ELISA试剂盒的工作原理基于抗原与抗体的特异性结合。通常，ELISA方法可以分为以下几个步骤：

1. 包被抗原/抗体：首先，将特定抗原或抗体固定在微孔板的孔内，通常通过物理吸附或化学交联的方式进行。
2. 样品加入与结合：加入待测样品（如血清、尿液等），样品中的目标抗体或抗原会与孔内的抗原或抗体发生特异性结合。
3. 洗涤与去除未结合物质：洗涤步骤用于去除未结合的成分，确保实验结果的准确性。
4. 酶标记二抗的加入：加入酶标记的二抗（通常是与目标物质结合的二级抗体），二抗通过与目标抗体或抗原的结合形成复合物。
5. 底物反应：加入酶底物，底物与酶反应生成可测量的信号，通常为颜色变化。颜色变化的程度与样品中目标物质的浓度成正比。
6. 终止反应与测量：通过加入终止液停止反应，然后使用酶标仪（如光谱光度计）测量每孔的光吸收值（OD值）。

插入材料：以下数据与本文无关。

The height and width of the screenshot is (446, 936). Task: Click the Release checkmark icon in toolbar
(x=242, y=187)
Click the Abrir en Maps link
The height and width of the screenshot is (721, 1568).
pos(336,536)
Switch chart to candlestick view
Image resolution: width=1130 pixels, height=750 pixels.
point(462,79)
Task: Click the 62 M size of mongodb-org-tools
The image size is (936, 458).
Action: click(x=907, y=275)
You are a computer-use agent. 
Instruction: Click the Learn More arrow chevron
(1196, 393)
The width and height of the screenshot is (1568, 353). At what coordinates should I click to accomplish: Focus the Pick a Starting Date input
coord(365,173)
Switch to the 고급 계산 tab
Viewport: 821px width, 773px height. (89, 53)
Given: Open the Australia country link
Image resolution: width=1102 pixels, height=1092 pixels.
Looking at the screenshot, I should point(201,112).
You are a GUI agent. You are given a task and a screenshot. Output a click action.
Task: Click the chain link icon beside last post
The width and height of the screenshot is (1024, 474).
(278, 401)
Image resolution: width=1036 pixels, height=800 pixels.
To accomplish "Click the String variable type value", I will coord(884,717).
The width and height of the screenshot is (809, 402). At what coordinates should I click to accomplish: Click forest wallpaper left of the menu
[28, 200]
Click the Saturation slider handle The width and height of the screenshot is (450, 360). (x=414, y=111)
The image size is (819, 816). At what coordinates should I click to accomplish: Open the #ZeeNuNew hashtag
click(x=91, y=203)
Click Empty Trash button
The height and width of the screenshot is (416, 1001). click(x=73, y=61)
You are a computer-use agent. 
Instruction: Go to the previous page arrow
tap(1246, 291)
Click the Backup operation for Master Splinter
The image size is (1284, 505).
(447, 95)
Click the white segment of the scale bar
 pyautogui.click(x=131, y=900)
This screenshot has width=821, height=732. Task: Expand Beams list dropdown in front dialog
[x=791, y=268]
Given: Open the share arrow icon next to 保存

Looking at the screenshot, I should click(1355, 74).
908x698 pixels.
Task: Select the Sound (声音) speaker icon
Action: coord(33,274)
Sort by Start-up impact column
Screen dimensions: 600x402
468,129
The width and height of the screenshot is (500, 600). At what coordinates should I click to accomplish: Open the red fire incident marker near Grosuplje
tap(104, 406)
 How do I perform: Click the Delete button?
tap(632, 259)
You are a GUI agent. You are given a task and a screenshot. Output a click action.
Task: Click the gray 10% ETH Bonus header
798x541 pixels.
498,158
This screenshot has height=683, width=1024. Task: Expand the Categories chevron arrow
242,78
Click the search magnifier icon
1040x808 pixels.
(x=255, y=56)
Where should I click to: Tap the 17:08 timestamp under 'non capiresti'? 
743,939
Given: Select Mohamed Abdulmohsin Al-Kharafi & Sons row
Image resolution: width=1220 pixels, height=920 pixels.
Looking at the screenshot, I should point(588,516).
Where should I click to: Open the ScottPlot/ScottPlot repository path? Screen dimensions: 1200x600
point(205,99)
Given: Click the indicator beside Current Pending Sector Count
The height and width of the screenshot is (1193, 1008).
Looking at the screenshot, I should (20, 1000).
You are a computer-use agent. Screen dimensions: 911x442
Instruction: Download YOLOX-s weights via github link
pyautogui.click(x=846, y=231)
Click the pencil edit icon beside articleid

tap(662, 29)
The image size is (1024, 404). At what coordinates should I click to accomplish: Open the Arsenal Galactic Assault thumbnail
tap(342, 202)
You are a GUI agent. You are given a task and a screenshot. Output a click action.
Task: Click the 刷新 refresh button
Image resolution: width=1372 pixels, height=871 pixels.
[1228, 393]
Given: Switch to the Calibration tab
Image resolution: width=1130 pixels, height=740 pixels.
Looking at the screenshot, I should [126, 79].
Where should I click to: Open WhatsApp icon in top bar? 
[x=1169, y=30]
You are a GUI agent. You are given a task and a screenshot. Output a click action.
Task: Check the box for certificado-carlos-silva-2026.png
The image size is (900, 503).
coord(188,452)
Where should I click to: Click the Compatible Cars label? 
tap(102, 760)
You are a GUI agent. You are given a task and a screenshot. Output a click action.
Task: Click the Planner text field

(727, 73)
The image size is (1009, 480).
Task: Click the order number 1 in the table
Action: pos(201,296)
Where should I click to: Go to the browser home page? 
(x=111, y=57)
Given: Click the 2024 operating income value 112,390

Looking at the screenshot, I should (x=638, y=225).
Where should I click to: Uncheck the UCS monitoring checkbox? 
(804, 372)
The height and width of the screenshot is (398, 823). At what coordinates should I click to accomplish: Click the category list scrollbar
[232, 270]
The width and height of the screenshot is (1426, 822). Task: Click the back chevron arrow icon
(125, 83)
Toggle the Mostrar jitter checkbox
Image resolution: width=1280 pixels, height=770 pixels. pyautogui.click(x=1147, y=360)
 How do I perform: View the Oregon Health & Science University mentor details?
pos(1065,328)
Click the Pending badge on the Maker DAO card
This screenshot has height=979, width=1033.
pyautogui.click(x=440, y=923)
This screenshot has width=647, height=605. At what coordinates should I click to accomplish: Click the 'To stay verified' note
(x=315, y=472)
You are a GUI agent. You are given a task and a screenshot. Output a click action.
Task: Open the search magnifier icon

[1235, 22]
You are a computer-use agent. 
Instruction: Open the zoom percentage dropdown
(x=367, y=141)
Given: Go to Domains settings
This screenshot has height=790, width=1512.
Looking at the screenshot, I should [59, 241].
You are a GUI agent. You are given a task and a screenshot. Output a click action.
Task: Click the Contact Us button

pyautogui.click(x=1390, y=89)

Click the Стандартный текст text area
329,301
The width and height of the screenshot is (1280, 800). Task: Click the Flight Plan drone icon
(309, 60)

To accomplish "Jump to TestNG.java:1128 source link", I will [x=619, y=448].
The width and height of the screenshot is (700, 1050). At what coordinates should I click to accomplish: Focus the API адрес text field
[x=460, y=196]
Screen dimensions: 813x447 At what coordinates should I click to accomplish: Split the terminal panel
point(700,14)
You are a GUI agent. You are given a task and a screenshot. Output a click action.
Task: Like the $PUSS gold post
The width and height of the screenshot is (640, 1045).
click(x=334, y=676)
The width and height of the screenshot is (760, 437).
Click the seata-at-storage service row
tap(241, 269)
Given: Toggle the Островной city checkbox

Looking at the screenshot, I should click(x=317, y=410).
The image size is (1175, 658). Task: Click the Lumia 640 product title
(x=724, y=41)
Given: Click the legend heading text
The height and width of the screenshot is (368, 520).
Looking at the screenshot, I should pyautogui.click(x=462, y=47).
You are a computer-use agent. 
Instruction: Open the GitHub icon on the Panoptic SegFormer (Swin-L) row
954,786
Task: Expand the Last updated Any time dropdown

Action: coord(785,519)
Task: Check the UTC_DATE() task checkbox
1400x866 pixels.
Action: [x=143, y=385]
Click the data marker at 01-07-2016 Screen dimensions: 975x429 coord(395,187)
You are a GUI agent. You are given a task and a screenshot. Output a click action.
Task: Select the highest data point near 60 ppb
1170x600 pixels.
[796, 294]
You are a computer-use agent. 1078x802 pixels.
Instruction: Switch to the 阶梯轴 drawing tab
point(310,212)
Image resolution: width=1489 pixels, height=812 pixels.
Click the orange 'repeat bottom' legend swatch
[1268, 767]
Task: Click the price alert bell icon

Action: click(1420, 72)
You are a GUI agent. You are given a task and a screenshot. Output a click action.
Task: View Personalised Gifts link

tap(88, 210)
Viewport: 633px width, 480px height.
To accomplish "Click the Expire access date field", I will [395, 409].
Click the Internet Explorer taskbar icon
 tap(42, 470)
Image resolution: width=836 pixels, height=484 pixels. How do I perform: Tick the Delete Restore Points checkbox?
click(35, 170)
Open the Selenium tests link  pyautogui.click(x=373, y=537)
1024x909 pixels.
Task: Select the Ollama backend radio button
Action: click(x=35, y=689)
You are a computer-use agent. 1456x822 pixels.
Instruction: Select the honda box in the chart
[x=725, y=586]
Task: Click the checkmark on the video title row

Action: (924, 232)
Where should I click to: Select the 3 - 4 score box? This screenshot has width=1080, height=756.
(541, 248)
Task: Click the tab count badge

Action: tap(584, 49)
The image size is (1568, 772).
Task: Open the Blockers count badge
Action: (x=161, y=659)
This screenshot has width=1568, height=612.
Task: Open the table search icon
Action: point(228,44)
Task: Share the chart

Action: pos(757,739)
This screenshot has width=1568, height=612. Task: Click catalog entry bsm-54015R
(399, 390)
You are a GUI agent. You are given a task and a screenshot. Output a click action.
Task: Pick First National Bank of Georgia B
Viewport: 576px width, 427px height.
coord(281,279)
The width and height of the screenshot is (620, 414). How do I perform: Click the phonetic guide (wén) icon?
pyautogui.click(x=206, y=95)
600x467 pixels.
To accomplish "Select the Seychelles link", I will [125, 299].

1、 血清:操作过程中避免任何细胞刺激。使用不含热原和内毒素的试管。收集血液后，1000×g离心10分钟将血红细胞 迅速小心地分离。

2、 血浆:EDTA、柠檬酸盐、肝素血浆可用于检测。1000×g离心30分钟去除颗粒。

3、 细胞上清液:1000×g离心10分钟去除颗粒和聚合物。

4、 组织匀浆:将组织加入适量生理盐水捣碎。1000×g离心10分钟，取上清液。

5、 保存:如果样品不立即使用，应将其分成小部分-70℃保存，避免反复冷冻。尽可能的不要使用溶血。如果血清中大量颗粒，检测前先离心或过滤。不要在37℃或更高的温度加热解冻。应在室温下解冻并确保样品均匀地充分解冻。